When I was seven years old, a television show called Sunrise Semester came on every morning just after Farm Digest. The show consisted of a university professor teaching college-level math and science classes. These were strictly lecture-style lessons--no bells, whistles, or special effects. I got up early every morning to watch it and sat riveted in front of the TV, despite the fact that I never understood a word of it. Recently, I shared this with my friend Cindi, who shook her head and said, "There was never any hope for you, was there? You were born a geek."
It probably tells you something about both of us that we considered this a compliment.
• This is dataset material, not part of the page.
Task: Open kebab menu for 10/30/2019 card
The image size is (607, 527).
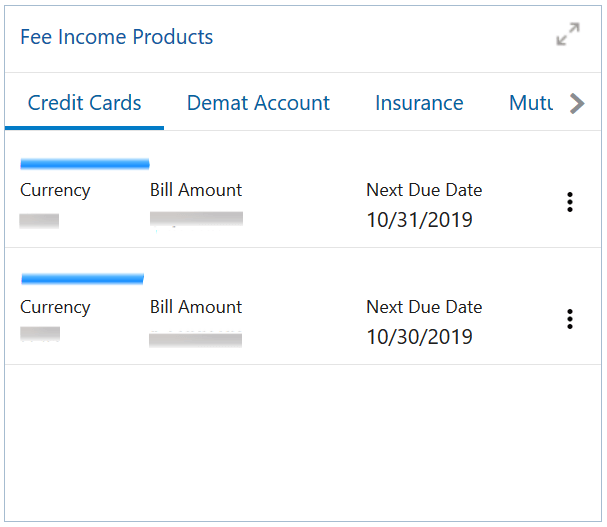Action: click(x=570, y=319)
For a congenital geek like me, one of the great pleasures of being a writer is that it provides an excuse to spend hours doing what is generally called "research." Yesterday, for example, I researched how to pick up, hold, and release a venomous snake. This is an activity best experienced vicariously. (Never try this at home!) I also learned that a timber rattlesnake (Latin name Crotalus horridus) is a kind of viper, that the viperids have longer fangs than the elapids (such as coral snakes) and that, because of this, each type requires a separate and specific kind of hold. The number of people who keep venomous snakes (they call them "hot" snakes) is truly remarkable.
Why was I looking up ways to catch and release venomous snakes? In this case, there's a scene in the book I'm working on that involves an angry timber rattler and a very unhappy detective. I had very specific question in mind when I embarked on my virtual quest. That's the tye of research I do most often. I need to know something about how police process a crime scene or how to determine the time of death or methods of carrying concealed firearms, so I go in search of an appropriate site (check out http://www.virtualautopsy.com for good information on autopsy procedures), an appropriate book, or an appropriate person to interview. The Writer's Digest Books Howdunit series is an excellent source of information for any crime writer. These include Lee Lofland's excellent book, Police Procedure & Investigation, Poisons by Serita Stevens and Anne Bannon, and Forensics by D.P. Lyle.
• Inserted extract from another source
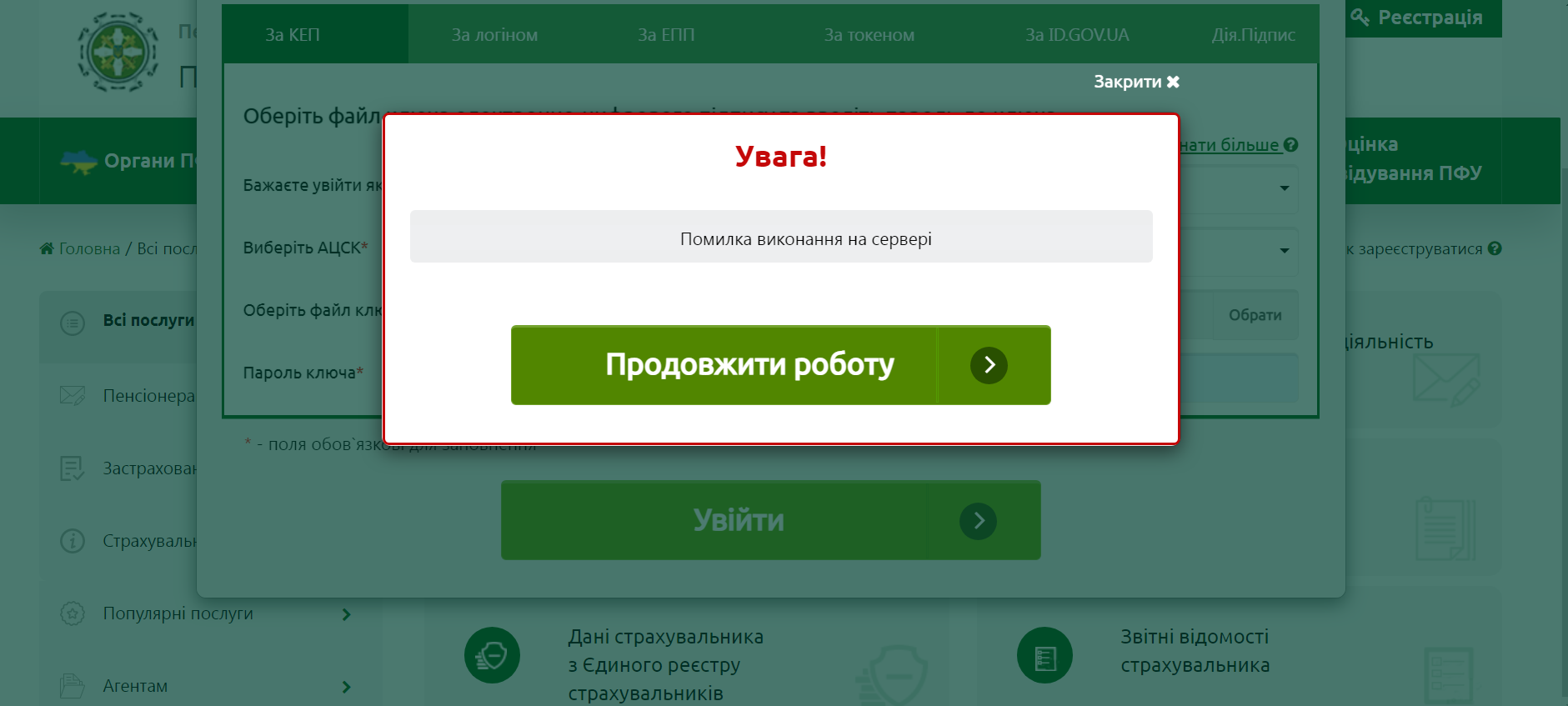Open the login type dropdown arrow
1568x706 pixels.
click(1284, 188)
There's another kind of research--the serendipitous kind. This kind of research can be likened to taking your camera and going for a liesurely ramble in the woods. You don't know what you might find, but there's a pretty good chance you'll turn up something wonderful. I think of it as "found research." Another great thing about being a writer is that everything you learn becomes grist for the mill. Nothing is wasted. It may not find its way into this book or next, but it may lead you to something that will. Or it may find its way into another plot line years down the road. You just never know.
A great place for a crime writer to do this type of research is truTV Crime Library. This site has a wealth of information about criminal psychology and modern and historic crimes. Want the real scoop on Bonnie and Clyde, Leopold and Loeb, or the real Sweeney Todd? This is the place to go. Reading through old cases can spark the imagination of a crime writer. I may not want to write about a pair of Depression-era criminals, but a couple of modern-day lovebirds with antisocial tendencies might be just the ticket.
But information doesn't have to be crime-related to be valuable to a mystery writer. A site about Native America legends might inspire a historical novel based on Native American culture, a modernization of the Blue Corn Maiden legend, or a mystery about a missing Native American artifact. A visit to a site that shows a line drawing of a woman being created from the skeleton outward might inspire a character based on the woman being drawn or on the artist who might be drawing her. For the congenital geek (or the self-made writer), everything is fodder.
So go ahead, take a ramble through the internet or through the shelves of your local library. Invite your muse to come out and play. After all, that's one of the great things about being a writer.